» **Task brief**: Repeat the records below word for word.

» **Data records**:
• • •
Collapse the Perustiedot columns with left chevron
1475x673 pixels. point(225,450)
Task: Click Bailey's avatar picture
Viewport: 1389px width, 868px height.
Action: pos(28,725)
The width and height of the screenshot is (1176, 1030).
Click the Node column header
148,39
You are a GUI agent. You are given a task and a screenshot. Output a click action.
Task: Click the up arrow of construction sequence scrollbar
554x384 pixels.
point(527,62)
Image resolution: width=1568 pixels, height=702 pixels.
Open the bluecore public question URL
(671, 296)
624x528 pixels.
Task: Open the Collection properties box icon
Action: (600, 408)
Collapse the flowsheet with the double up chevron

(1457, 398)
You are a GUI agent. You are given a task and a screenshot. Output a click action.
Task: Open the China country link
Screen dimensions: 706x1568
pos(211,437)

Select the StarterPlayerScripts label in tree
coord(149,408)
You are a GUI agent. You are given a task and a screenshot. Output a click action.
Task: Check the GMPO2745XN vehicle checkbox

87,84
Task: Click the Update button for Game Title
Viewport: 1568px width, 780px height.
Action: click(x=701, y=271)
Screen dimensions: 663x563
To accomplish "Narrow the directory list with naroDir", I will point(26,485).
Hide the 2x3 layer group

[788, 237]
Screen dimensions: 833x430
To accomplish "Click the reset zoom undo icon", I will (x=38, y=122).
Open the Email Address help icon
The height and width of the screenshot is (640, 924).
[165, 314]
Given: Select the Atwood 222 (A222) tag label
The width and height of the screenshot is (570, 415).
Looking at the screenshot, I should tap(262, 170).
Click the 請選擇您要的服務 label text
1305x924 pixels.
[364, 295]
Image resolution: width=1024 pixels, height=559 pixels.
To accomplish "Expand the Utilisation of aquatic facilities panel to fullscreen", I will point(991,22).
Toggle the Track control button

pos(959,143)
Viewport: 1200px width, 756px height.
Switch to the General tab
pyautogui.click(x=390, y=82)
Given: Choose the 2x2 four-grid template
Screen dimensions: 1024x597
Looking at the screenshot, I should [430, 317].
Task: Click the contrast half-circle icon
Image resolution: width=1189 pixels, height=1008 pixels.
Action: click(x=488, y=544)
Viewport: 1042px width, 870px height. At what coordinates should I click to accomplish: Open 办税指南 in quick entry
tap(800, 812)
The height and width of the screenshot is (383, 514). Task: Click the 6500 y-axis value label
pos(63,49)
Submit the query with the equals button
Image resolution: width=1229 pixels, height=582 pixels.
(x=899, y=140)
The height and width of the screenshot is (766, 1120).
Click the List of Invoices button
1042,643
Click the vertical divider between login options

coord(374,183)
• • •
» **Response area**:
Collapse the Perustiedot columns with left chevron
1475x673 pixels. point(225,450)
Task: Click Bailey's avatar picture
Viewport: 1389px width, 868px height.
Action: pos(28,725)
The width and height of the screenshot is (1176, 1030).
Click the Node column header
148,39
You are a GUI agent. You are given a task and a screenshot. Output a click action.
Task: Click the up arrow of construction sequence scrollbar
554x384 pixels.
point(527,62)
Image resolution: width=1568 pixels, height=702 pixels.
Open the bluecore public question URL
(671, 296)
624x528 pixels.
Task: Open the Collection properties box icon
Action: (600, 408)
Collapse the flowsheet with the double up chevron

(1457, 398)
You are a GUI agent. You are given a task and a screenshot. Output a click action.
Task: Open the China country link
Screen dimensions: 706x1568
pos(211,437)

Select the StarterPlayerScripts label in tree
coord(149,408)
You are a GUI agent. You are given a task and a screenshot. Output a click action.
Task: Check the GMPO2745XN vehicle checkbox

87,84
Task: Click the Update button for Game Title
Viewport: 1568px width, 780px height.
Action: click(x=701, y=271)
Screen dimensions: 663x563
To accomplish "Narrow the directory list with naroDir", I will point(26,485).
Hide the 2x3 layer group

[788, 237]
Screen dimensions: 833x430
To accomplish "Click the reset zoom undo icon", I will (x=38, y=122).
Open the Email Address help icon
The height and width of the screenshot is (640, 924).
[165, 314]
Given: Select the Atwood 222 (A222) tag label
The width and height of the screenshot is (570, 415).
Looking at the screenshot, I should tap(262, 170).
Click the 請選擇您要的服務 label text
1305x924 pixels.
[364, 295]
Image resolution: width=1024 pixels, height=559 pixels.
To accomplish "Expand the Utilisation of aquatic facilities panel to fullscreen", I will point(991,22).
Toggle the Track control button

pos(959,143)
Viewport: 1200px width, 756px height.
Switch to the General tab
pyautogui.click(x=390, y=82)
Given: Choose the 2x2 four-grid template
Screen dimensions: 1024x597
Looking at the screenshot, I should [430, 317].
Task: Click the contrast half-circle icon
Image resolution: width=1189 pixels, height=1008 pixels.
Action: click(x=488, y=544)
Viewport: 1042px width, 870px height. At what coordinates should I click to accomplish: Open 办税指南 in quick entry
tap(800, 812)
The height and width of the screenshot is (383, 514). Task: Click the 6500 y-axis value label
pos(63,49)
Submit the query with the equals button
Image resolution: width=1229 pixels, height=582 pixels.
(x=899, y=140)
The height and width of the screenshot is (766, 1120).
Click the List of Invoices button
1042,643
Click the vertical divider between login options

coord(374,183)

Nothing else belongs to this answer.